I am currently in a discussion with my managed dedicated server service provider about making
performance related changes to the Exim setup.

I have very limited access to the server and can't see all the config files so what I have learnt is
through trail and error and with the assistance of the support department of my hosting company.

As I am just a client to keep things clean I will not be naming the hosting company. I have a good
relationship with them and I would like to keep it that way.


The Problem:
------------

The problem we have been having is that our server has these major spikes a few times a day where
load goes through the roof and other services IE: LAMP struggle and start to timeout.

Their dedicate server setup uses Puppet to manage all their managed dedicated servers and us as the
clients are allowed to request limited changes through the uses of extra customization settings
files that is not managed by Puppet that overrides or extends the current settings.

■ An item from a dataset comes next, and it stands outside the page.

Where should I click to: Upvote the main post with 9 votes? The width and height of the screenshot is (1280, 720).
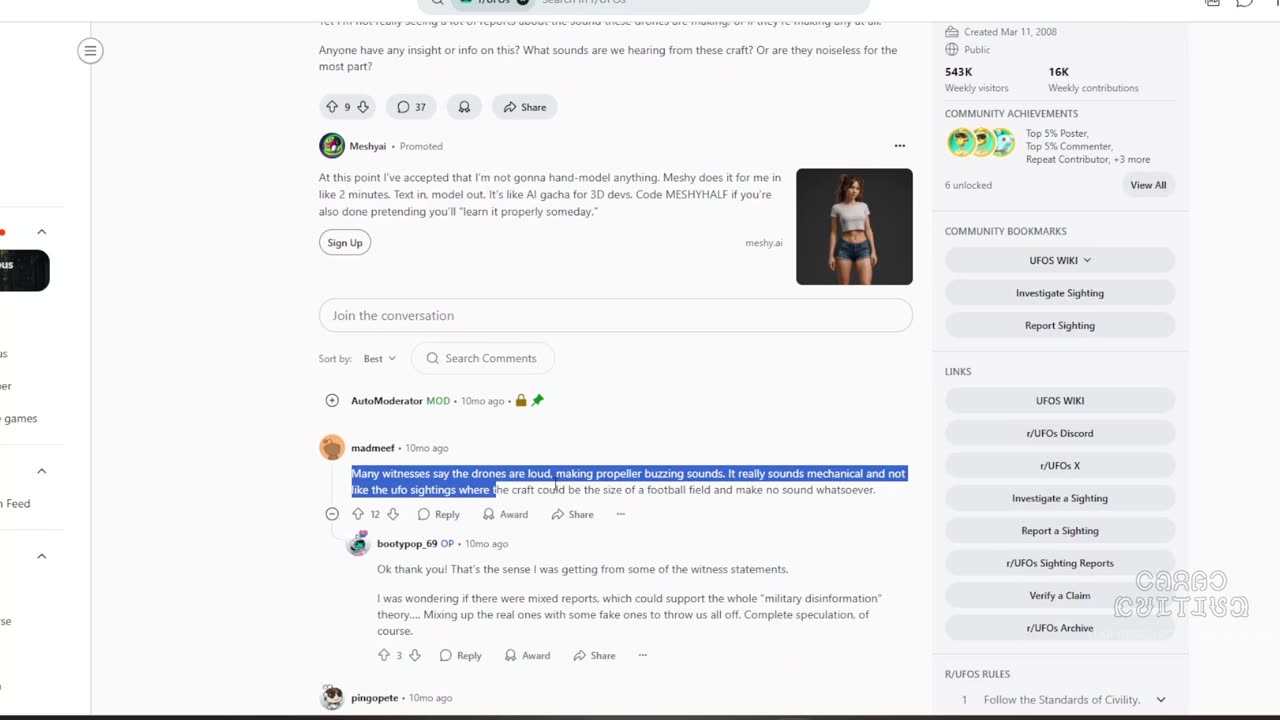[332, 107]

I have successfully made lots of customizations to PHP and mySQL using these same customizations
files.

All servers run Debian and I think the default Debian Exim config files. If there are
changes/customization of the default packaged Debian Exim config files my understanding is that they
are minor.


My suggested changed:
---------------------

Based on my limited investigation I have found the load spikes seem to coincide with a spike in the
number of Exim process. Normally there would be between 1-5 Exim process running and load will be
low. Then the load spikes there would be between 10-50 Exim processes and then the load would jump
to 10-90. This would last for a few min at most 5-8min and then drop quickly and load and
responsiveness would normalize.

My requested changes based on my reading of the Docs are the following.

remote_max_parallel = 1
queue_smtp_domains = *

My understanding is that this should reduce the number of process started for remote deliveries and
should mitigate these spikes by preventing immediate delivery for remote SMTP hosts.

Maybe later if needed, I might consider reducing queue_run_max.


Support Admin feedback:
-----------------------

The problem is when I requested to add the queue_smtp_domains setting to the customizations file I
got the following response from the support admin's.

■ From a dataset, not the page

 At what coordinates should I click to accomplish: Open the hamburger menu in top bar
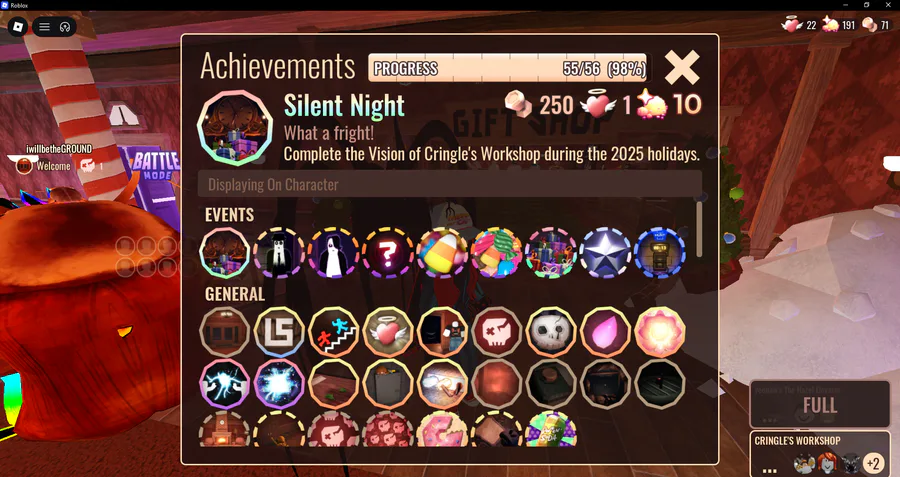[44, 27]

> When trying to add the last customisation, Exim4 failed to restart the process saying that
> 'queue_smtp_domains' as already been defined in the main config.
>
> The current setting is:
> queue_smtp_domains = +etrn_domains


After additional investigation I have sort of worked out but can't be 100% sure that they have some
of the following settings set in the main config file.

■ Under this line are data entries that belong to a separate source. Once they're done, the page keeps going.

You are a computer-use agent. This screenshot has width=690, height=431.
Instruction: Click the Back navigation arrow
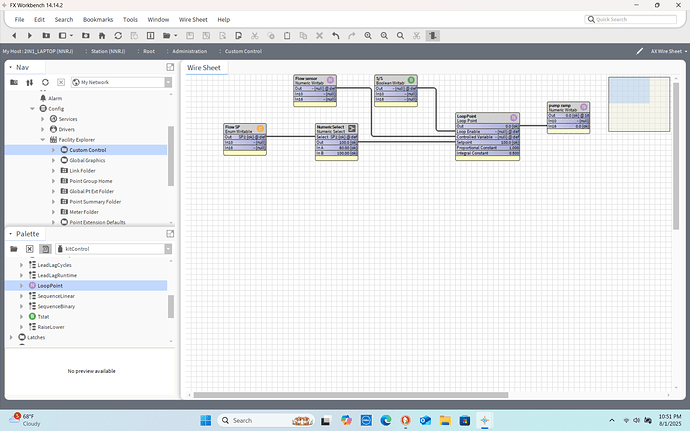point(15,36)
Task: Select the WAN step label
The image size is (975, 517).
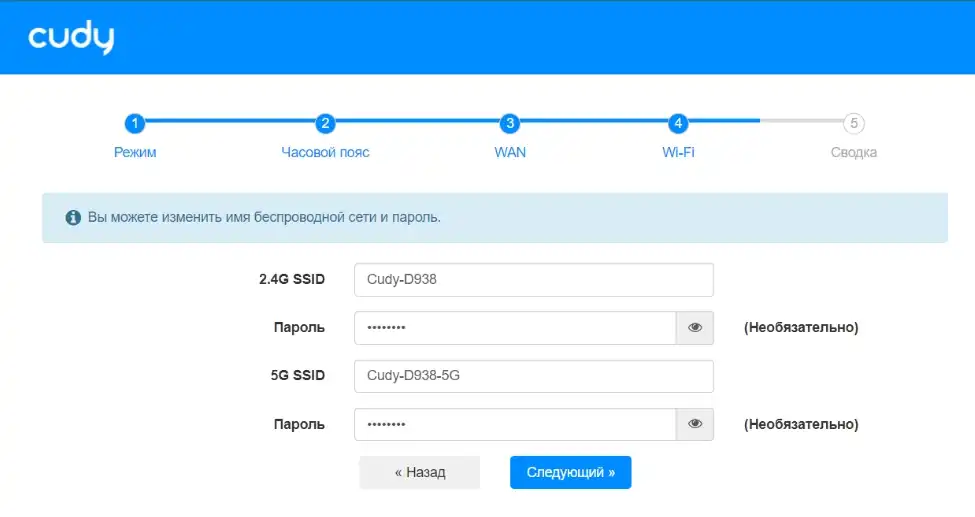Action: (x=510, y=153)
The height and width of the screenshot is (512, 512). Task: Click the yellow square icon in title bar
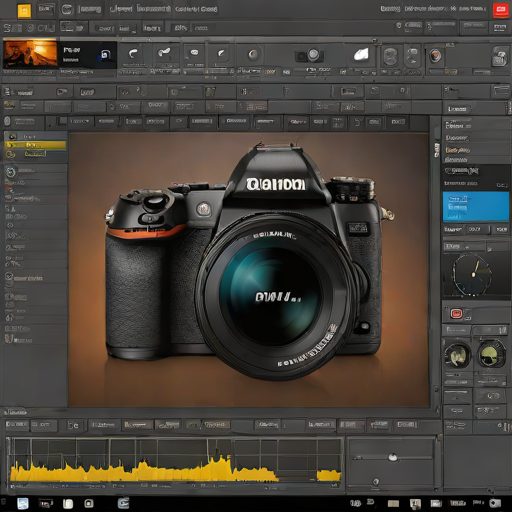[24, 11]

domainlist etrn_domains = lsearch;/etc/exim/domains.etrn
domainlist our_domains = +local_domains :\
                         +virtual_domains :\
                         +vmail_domains :\
                         +uucp_domains :\
                         +smart_route_domains :\
                         +etrn_domains


queue_smtp_domains = +etrn_domains
queue_domains = +etrn_domains
hold_domains = +etrn_domains

My understanding is that the setting hold_domains is not compatible with queue_domains or
queue_smtp_domains. So I can't request for "*" to be added to the domains.etrn file as this would
affect other settings as well.

I later also got the following response from them.

> You are correct, domains.etrn file that will get checked for additional settings.
>
> However this file is always empty unless you specify differently. This empty file acts the same
> as the '*' according to our administrators.
>
> 'hold_domains' is also set to this empty file and will have no impact on mail delivery at the
> moment.


I believe the second line of the above response to be wrong or some sort of misunderstanding between
me, support and the admin's.


My Questions:
-------------

So my question is what I can propose they change. A change to a Puppet managed config file is
something that requires major approval and to be rolled out to all their servers for consistency.

Am I able to maybe set the request change in the customizations file in a way to overrides or
extends this setting and get Exim to successfully restart without changing the main config file that
is managed by Puppet?

I believe their setup is incorrect and you would never set queue_smtp_domains and queue_domains and
hold_domains to the same domainlist file. Is my understanding wrong or right?

If this is how the default Debian package is configured and if it is technically incorrect I am a
little shocked.


Any help or clarification would be greatly appreciated.

Justin